Art Hyde from Segra Capital Management (@JekyllCapital on Twitter) has a great thread on Nexgen from January 22. Here he goes over a possible timeline for when they can get into production. You can find the thread here. Fun fact: Art Hyde torpedoed my best performing company to date with his comparison to Nexgen, Denison Mines and Global Atomic (shares I also have in my portfolio). I followed him right after and have a notification on every time he makes a tweet. To go against Art Hyde would be like trying to beat a NBA professional as a part time player. We are not even in the same league. However, I do not expect the market to be rational at all the time when it comes to pricing.
Brandon Munro from Bannerman Resources is one of my favourite experts on the uranium market. He just had an interview where he explained the number of virtuous cycles that happen as a market, particularly uranium, starts to pick up:
«The first virtuous cycle is that when a price starts to rise utilities and other market players hold tighter onto the inventory that they’ve got. When a market is flat for some period of time as we’ve seen with uranium, you see for example the finance department says to the fuel buyer you know you’ve maintained two and a half years of inventory for the last five years that’s just sitting on the balance sheet doing nothing. We could have sold two years of that (or one year of that) a few years ago and used that money, and you could have bought it back cheaper because the price has been going down. How do we justify carrying this much capital in the form of inventory.»

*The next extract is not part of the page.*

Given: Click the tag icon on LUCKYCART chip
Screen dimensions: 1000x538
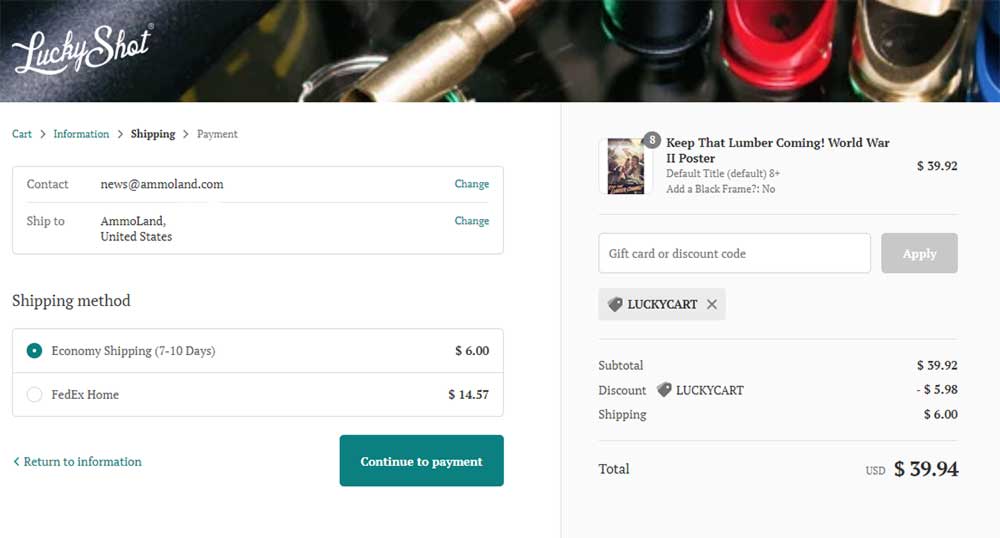Looking at the screenshot, I should [615, 305].
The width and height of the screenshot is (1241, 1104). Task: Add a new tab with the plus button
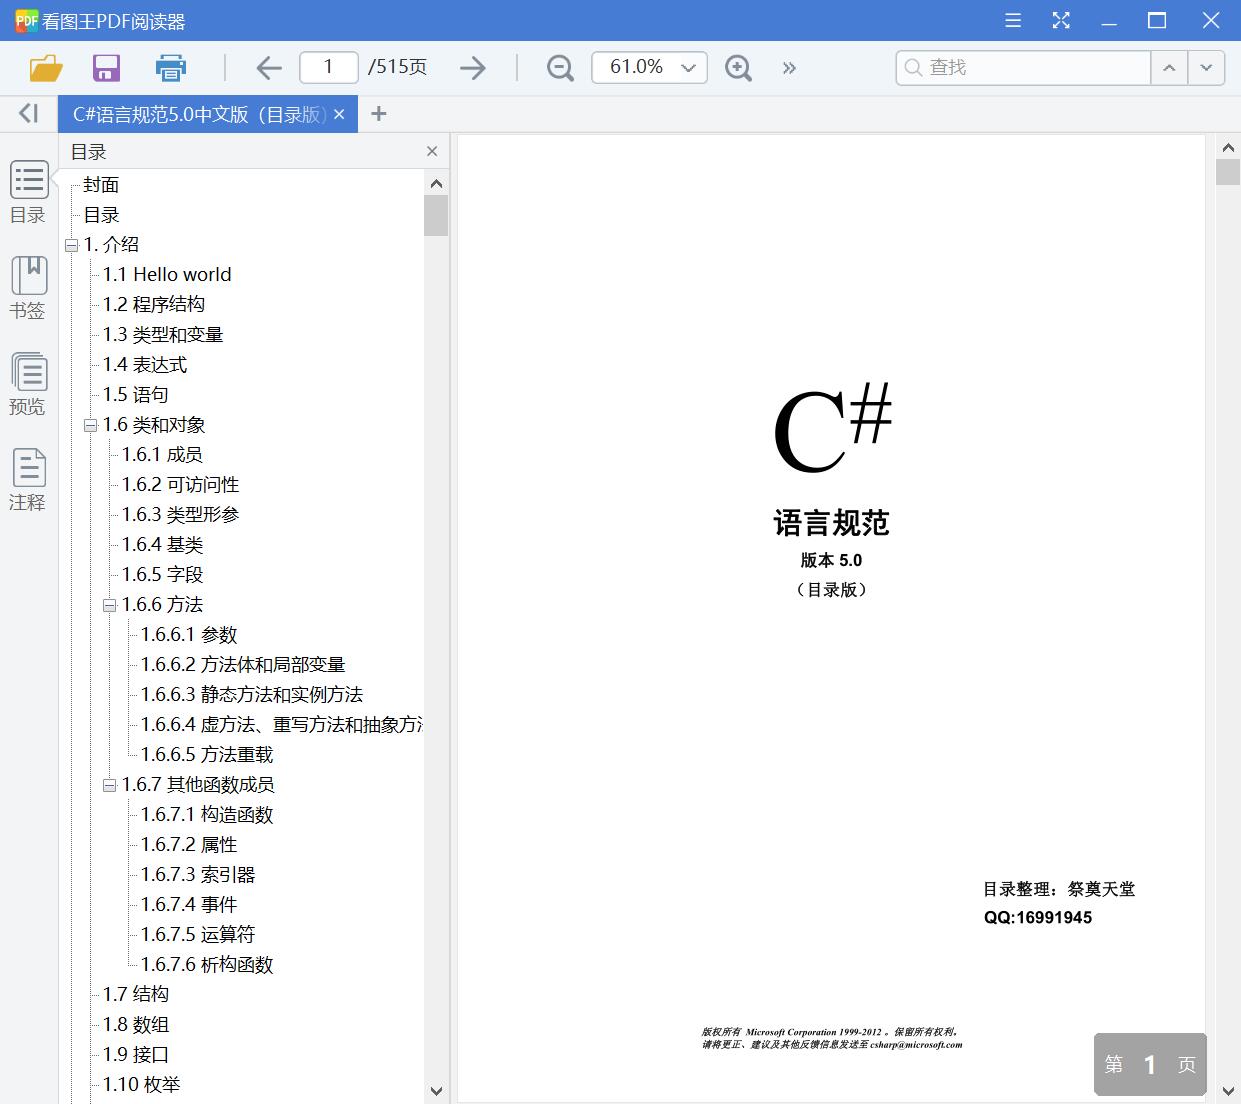(378, 113)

This is the «Just in Time’» attitude that has been used by many sectors the last couple of years. This can at times leave you very exposed for supply shocks. We all saw what happened with toilet paper in March 2020. Uranium is just as important to keep the power in several places in the world. Texas being one of them.
«Now what we are seeing is increasing prices, and increased understanding that prices need to rise further. Not only will they hold on to the inventory and resist any attempts to optimize balance sheets. The view will become that we’d better top up and make sure that as this cycle kicks off, we are perhaps on the higher side of historical inventory, rather than being on the lower side.»

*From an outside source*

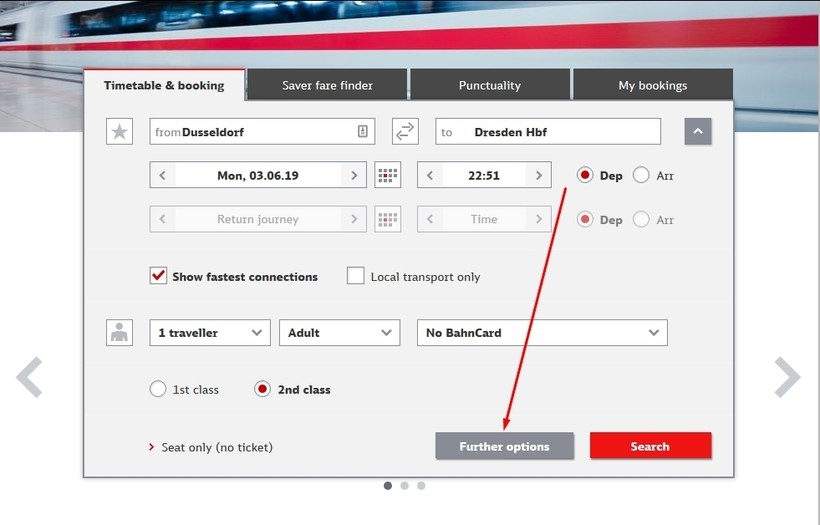Switch to Saver fare finder tab
820x525 pixels.
coord(327,85)
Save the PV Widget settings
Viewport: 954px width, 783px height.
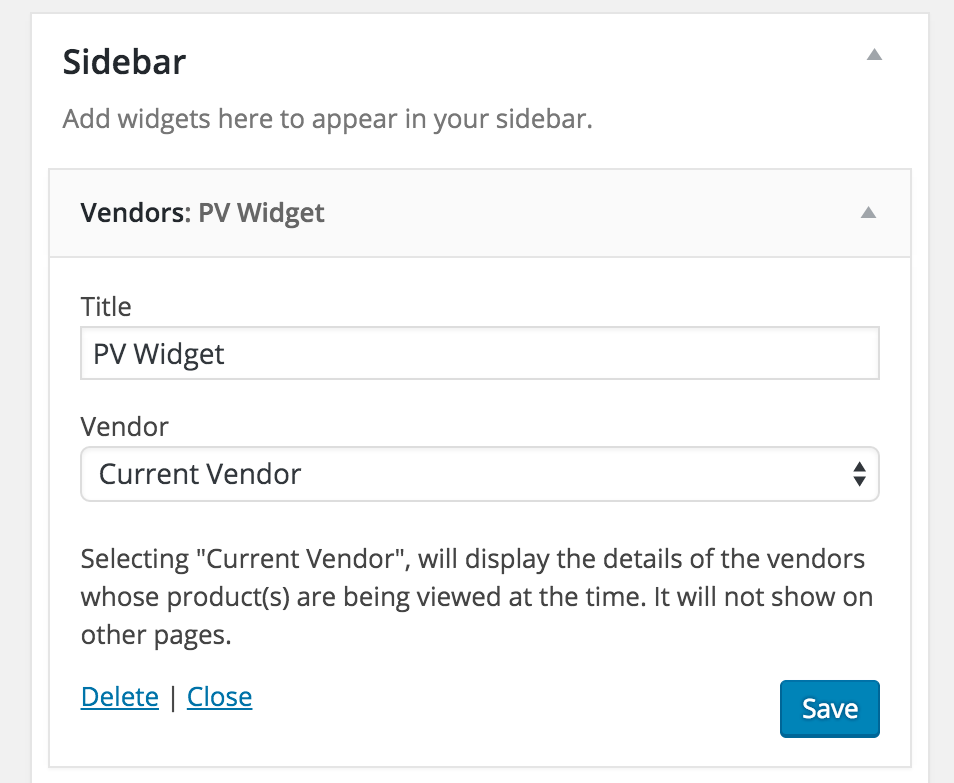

To end this post I do not sit with any great answers for people. If we are able to get a raise from Uranium Participation Corp the next couple of weeks to buy 3 to 4 million pounds of uranium we might find out how deep the spot market is. If they can fill their order without any problems we might have some more waiting ahead of us and a sell off in equities. If they can’t, this might act as a trigger for the spot price moving upwards.